CoT4AD: A Vision-Language-Action Model with Explicit Chain-of-Thought Reasoning for Autonomous Driving
Zhaohui Wang, Tengbo Yu, Hao Tang
TL;DR
CoT4AD introduces explicit chain-of-thought reasoning into a vision-language-action model for autonomous driving, integrating 3D perception, VLM-based prompting, and diffusion-based planning to achieve principled, multi-step reasoning and robust end-to-end decisions. The framework trains perception, VQA, future prediction, and planning in a unified, CoT-aligned manner while enabling fast inference with implicit CoT. Extensive experiments on nuScenes and Bench2Drive show state-of-the-art open-loop and closed-loop performance, with ablations highlighting the importance of future-state prediction and multi-modal perception tokens. This work advances interpretable, robust end-to-end driving by embedding structured reasoning into multi-modal perception and trajectory planning.
Abstract
Vision-Language-Action (VLA) models have recently attracted growing attention in end-to-end autonomous driving for their strong reasoning capabilities and rich world knowledge.

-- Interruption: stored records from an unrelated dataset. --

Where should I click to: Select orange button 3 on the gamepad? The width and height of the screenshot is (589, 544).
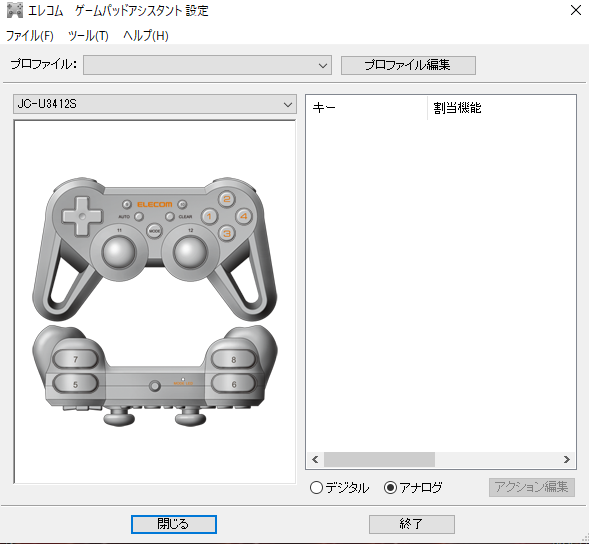227,233

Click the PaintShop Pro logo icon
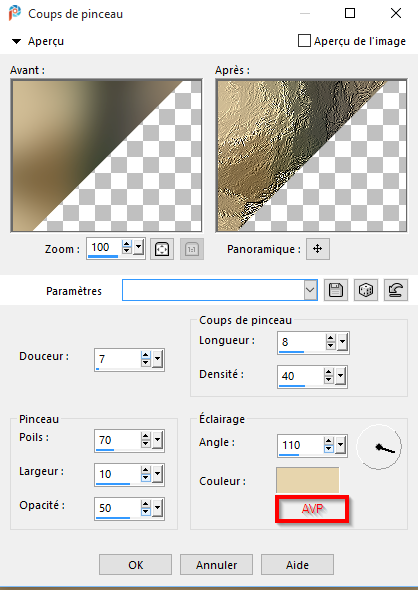pyautogui.click(x=15, y=13)
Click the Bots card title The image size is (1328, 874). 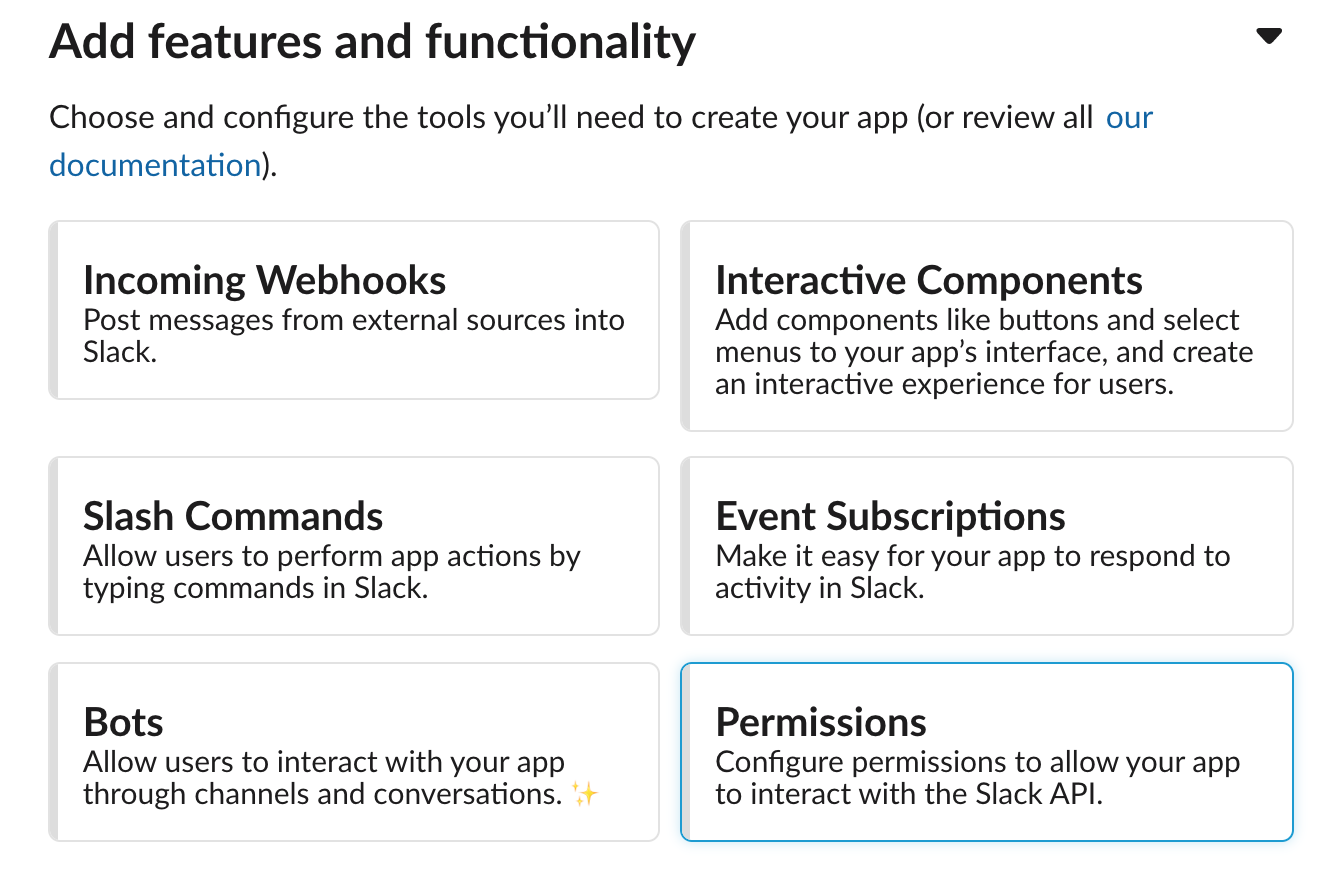(x=123, y=722)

However, existing VLAs often suffer from limited numerical reasoning ability and overly simplified input-output mappings, which hinder their performance in complex driving scenarios requiring step-by-step causal reasoning. To address these challenges, we propose CoT4AD, a novel VLA framework that introduces Chain-of-Thought (CoT) reasoning for autonomous driving to enhance both numerical and causal reasoning in Vision-Language Models (VLMs). CoT4AD integrates visual observations and language instructions to perform semantic reasoning, scene understanding, and trajectory planning. During training, it explicitly models a perception-question-prediction-action CoT to align the reasoning space with the action space across multiple driving tasks. During inference, it performs implicit CoT reasoning to enable consistent numerical reasoning and robust decision-making in dynamic environments. Extensive experiments on both real-world and simulated benchmarks, including nuScenes and Bench2Drive, demonstrate that CoT4AD achieves state-of-the-art performance in both open-loop and closed-loop evaluations. Code will be released upon paper acceptance.